■ **Alıştırma 1**: İlgisiz ve kayıtsız anne-baba tutumları konulu metinden bir bölümü aynen yazın: "İlgisiz ve kayıtsız tutumla" sözcüklerinin bulunduğu yerden başlayın, "çetelerin kurbanı olabilirler." sözcüklerinden sonra durun.
■ **Alıştırma 2**: Anne-baba tutumları metnine göre ilgisiz ve kayıtsız tutumla yetişen çocuklar kimlerin kurbanı olabilir?
■ **Alıştırma 3**: İlgisiz ve kayıtsız anne-baba tutumlarını ele alan metni son cümlesinden itibaren sürdürün.

İlgisiz ve Kayıtsız Anne-Baba Tutumları
İlgisiz ve kayıtsız aile tipinde anne baba çocuğun davranışlarına karşı vurdum duymaz olurlar. Çocuklarını önemsemezler ve onların ihtiyaclarını çoğu zaman görmezden gelirler. Bu ailelerde ciddi bir iletişim kopukluğu gözlenilir ve çocuk yanlızlığa itilir. Çocuğun okul derslerinin takibi, yeteneklerinin geliştirilmesi, ilgi alanına sayğı duyma ve ona destek olma konusunda yoksun olan bu ailelerde çocuk kendi başına bırakılır. Zamanla bu çocukların okula olan hevesi azalır, yetenekleri zayıflar, kendini gereksiz ve beceriksiz olarag algılamaya başlar. Anne babaların kişilik yapıları değişken olabilir. Rahat, pasif, vurdumduymaz oldukları gibi saldırgan da olabilirler.
Bu tip ailelerde anne babalar çocuğa karşı kayıtsız kaldığını kabul etmez, çocuğunu doyuzdurmakla, giyindirmekle ve benzeri ihtiyaçlarını karşılamakla vazifesini hakkıyla yaptığına inanır. Oysa, gerçekte bu ailelerin çocukları anne baba sevgisine ne kadar çok muhtaç olduklarını ifade etmek fırsatından mahrum burakılırlar. Bu çocukların çoğu ailesinden manevi gıdayı alamaz, anne babasına sarılamaz, onları öpemez, derdlerini anlatamaz ve onları ne kadar çok sevdiğini dile getiremez.
İlgisiz ve kayıtsız tutumla yetişen çocukların özellikleri:
Özgüven eksikliği yaşayabilir.
Dikkat çekmek ya da ebeveyni cezalandırmak için etrafına zarar verici davranışlar sergileyebilir.
Hayattan ve kendinden beklentileri olmaz.
Sözlü iletişim yetersizliğinden dolayı dil gelişiminde gecikme, konuşma bozuklukları gözlemlenebilir .
Bu çocuğun tek amacı sevgi görmek, dikkat çekmek, varlığını ispatlayabilmek olduğu için daha ileriki yıllarda ev ortamında bulamadığı ilgi ve sevgiyi dışarıda arayabilir .
Kötü niyetli insanların, çetelerin kurbanı olabilirler.
Büyüdükçe aile ile çatışmaları artabilir, aileden intikam alma yollarını arayabilir, onlardan uzaklaşabilir.
Anne babanın ilgiye bakıma muhtaç olduğu zamanlarda onların yanında bulunmaz.

■ **Mevcut veriler**:
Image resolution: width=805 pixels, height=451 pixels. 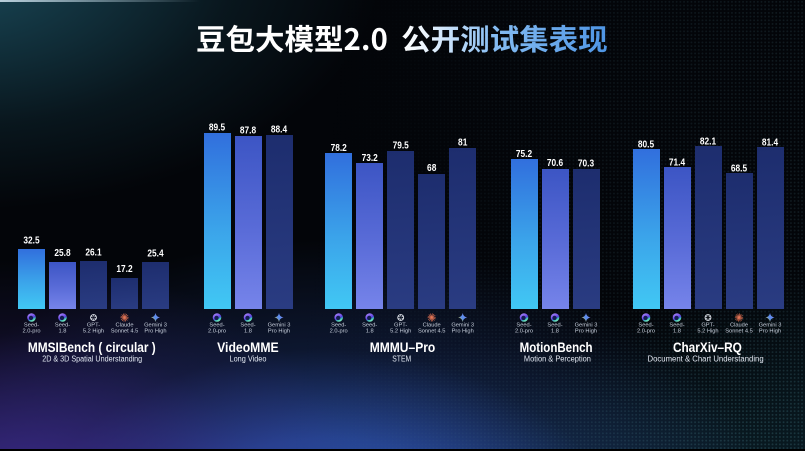 I want to click on svg-text: 80.5, so click(x=646, y=146).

■ **Yanıt alanı 1**:
İlgisiz ve kayıtsız tutumla yetişen çocukların özellikleri:
Özgüven eksikliği yaşayabilir.
Dikkat çekmek ya da ebeveyni cezalandırmak için etrafına zarar verici davranışlar sergileyebilir.
Hayattan ve kendinden beklentileri olmaz.
Sözlü iletişim yetersizliğinden dolayı dil gelişiminde gecikme, konuşma bozuklukları gözlemlenebilir .
Bu çocuğun tek amacı sevgi görmek, dikkat çekmek, varlığını ispatlayabilmek olduğu için daha ileriki yıllarda ev ortamında bulamadığı ilgi ve sevgiyi dışarıda arayabilir .
Kötü niyetli insanların, çetelerin kurbanı olabilirler.

■ **Yanıt alanı 2**: Kötü niyetli insanların ve çetelerin.

■ **Yanıt alanı 3**:
Mükemmeliyetçi Anne-Baba Tutumları
Bu tip ailelerde anne babalar çocuklarından çok yüksek beklenti içindedirler. Çocukların yetenekleriyle anne baba beklentisi arasında denge olmaması çocuklardan sürekli daha başarılı olmaları beklenilir ve sürekli başka çocuklarla kıyaslama yaparlar. Çocuklarını “yarış atı” gibi akranları ile yarıştırırlar. Mükemmeliyetçi anne baba daha çok kendilerinin beceremediklerini, zamanında yapamadıklarını çocuklarının yaptığını görmek isterler. Bu ailelerde çocuk çok iyi resim yapmalı, şarkı söylemeli, iyi konuşmalı, iyi yüzmeli, koşmalı, akranları arasında lider olmalı, kısacası her alanda örnek davranışlar sergileyen bir çocuk olmalı.
Bu tip anne babalar çocuğun kapasitesini dikkate almadıkları için yüksek beklentileri çocuğu baskı altında bırakır. Ailenin bu tutumu çocuğu sürekli huzursuz, kaygılı yapar ve istenen sonucu elde edemeyince anne babaya karşı utanç duyar.
Bu anne babalar çocuklarını olduğu gibi kabul etmezler, çocuklarının kapasitelerini zorlarlar, eksik olan kısımlarını özel derslerle telafi etmeye çalışırlar. Ailede kurallar ve kalıplar vardır, çocuklar bu kurallara uymak zorundadır. Kurallara uymadığı zaman önce duygusal sömürü “saçımı süpürge yaptım, hayırsız evlat…” işe yaramazsa fiziksel şiddet uygulanmaktadır. Mükemmeliyetçi anne baba tutumunda çocuklar tıpkı bir büyük gibi yetiştirilir, çocuğun arkadaşlarını bile aile seçer.
Bu tip ailelerde anne baba bu şekilde ideal çocuk yetiştirdiklerini düşünürler. Oysa, gerçekte yaptıkları şey kendilerinde olan eksikleri çocuğu üzerinden kapatarak kendi vicdanlarını rahatlatmaktan başka bir şey değil.
Mükemmeliyetçi tutumla yetişen çocukların özellikleri:
Aşırı titiz ya da tam tersi dağınık çocuklardır.
Yanlış yapmaktan çekinirler.
Kendilerine güvenleri yoktur.
Her işte en iyi ve en üstün olmak ister, fakat başarısızlık karşısında kolayca hayal kırıklığı yaşar ve çalışmayı tamamıyla bırakabilir.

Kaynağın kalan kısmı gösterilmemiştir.